Pixel coordinate grounding data:

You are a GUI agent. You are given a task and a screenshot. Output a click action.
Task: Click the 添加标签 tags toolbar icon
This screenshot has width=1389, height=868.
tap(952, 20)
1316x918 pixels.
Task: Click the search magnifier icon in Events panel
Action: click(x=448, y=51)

* **Work instructions**:
Every record above needs to be restated exactly.

* **Solution for this problem**:
You are a GUI agent. You are given a task and a screenshot. Output a click action.
Task: Click the 添加标签 tags toolbar icon
This screenshot has width=1389, height=868.
tap(952, 20)
1316x918 pixels.
Task: Click the search magnifier icon in Events panel
Action: click(x=448, y=51)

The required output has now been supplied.